# XBMC not playing DTS HD-MA format



## piyush (Jan 4, 2013)

video is playing frame by frame and sound is not coming 
i am using following connection
MSI N210 M1gd3(HDMI out)--->AVR denon 1713
can any one confirm if my graphics card support dts HD MA if not ..can i make it ???
because when i am opening supported format tab of denon windows7 tab ..it is showing only three formats
viz.dts ,dd,dd+
please help


----------



## GusGus748s (Jul 22, 2013)

I'm not too familiar with your set up, but I found this thread at the XBMC forum that might be of some help for you.

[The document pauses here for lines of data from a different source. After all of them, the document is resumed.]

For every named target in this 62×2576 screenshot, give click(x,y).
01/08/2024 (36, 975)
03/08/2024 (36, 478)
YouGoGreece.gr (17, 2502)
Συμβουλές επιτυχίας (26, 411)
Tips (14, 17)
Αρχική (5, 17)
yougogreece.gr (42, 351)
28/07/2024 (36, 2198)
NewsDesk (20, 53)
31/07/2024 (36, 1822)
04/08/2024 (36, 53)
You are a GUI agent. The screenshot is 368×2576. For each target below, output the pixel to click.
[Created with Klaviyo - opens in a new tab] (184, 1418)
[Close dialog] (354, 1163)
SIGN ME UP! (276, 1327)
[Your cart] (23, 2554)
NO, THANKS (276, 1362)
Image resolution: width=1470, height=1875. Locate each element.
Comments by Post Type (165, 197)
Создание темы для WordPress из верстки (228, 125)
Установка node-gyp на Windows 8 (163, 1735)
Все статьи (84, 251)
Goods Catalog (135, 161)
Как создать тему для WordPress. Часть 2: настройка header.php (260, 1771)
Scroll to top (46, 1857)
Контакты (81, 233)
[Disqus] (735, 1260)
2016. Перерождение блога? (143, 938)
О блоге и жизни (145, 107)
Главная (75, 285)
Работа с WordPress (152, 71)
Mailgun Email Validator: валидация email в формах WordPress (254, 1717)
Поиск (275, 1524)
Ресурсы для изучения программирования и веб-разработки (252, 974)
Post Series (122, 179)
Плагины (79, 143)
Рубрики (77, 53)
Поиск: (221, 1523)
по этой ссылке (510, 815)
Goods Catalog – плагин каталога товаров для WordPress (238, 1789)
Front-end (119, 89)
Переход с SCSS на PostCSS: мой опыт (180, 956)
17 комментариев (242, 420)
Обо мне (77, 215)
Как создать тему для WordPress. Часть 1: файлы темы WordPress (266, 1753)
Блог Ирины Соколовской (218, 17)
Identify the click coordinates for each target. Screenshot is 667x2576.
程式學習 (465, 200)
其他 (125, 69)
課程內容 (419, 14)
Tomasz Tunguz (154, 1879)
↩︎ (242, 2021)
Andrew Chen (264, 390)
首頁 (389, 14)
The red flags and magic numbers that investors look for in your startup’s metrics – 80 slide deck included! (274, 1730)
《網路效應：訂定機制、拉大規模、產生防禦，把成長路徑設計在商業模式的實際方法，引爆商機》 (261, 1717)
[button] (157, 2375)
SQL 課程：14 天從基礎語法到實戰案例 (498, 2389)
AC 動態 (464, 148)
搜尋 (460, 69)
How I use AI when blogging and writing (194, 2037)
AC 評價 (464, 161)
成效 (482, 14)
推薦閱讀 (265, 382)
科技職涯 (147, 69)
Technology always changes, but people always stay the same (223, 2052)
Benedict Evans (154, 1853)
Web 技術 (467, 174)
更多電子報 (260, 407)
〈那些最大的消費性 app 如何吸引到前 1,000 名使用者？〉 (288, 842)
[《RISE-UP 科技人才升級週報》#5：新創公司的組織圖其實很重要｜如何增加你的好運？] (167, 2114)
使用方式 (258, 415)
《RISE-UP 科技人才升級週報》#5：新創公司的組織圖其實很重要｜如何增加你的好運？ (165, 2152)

http://forum.xbmc.org/showthread.php?tid=115581


----------



## piyush (Jan 4, 2013)

tried but no success
when i am following setting
o/p device--->denon avr nvidia(wassapi)
passthrough--->denon avr nvidia(wassapi)
avr is showing DTS video is playing ok
but when i am using 
i think the key is my windows should show DTS-HD MA in supported formats 
but i am not able to make it


o/p device--->denon avr nvidia(wassapi)or other
passthrough--->denon avr nvidia(direct sound) 
avr is DTS-HD HR
but sound is not coming and video is also playing frame by frame


----------



## prerich (Mar 26, 2008)

Sir you have the wrong card to bitstream with, the GT 210 will not bitstream DTS HD MA, you will need a GT 4XX (preferably a GT430 with a passive heat sink if you can find one ), 450, or 6xx series.


----------



## ninouchka (Jan 19, 2014)

That's correct in one way, the streaming part.
But like jriver it doesn't work out of the box.
xbmc has somewhere a folder where the plugins are, here you have to place a copy of dtsdecoderdll.dll,
restart and you will have your HDMA sound. Where to find this dll?
Well I have to luck to still have arcsoft totalmedia theater before I switched to jriver MC.
I just copied it from one folder to another, rebooted and voila JRMC played my HDMA Dts.
I guess it will work the same way with XBMC to.


----------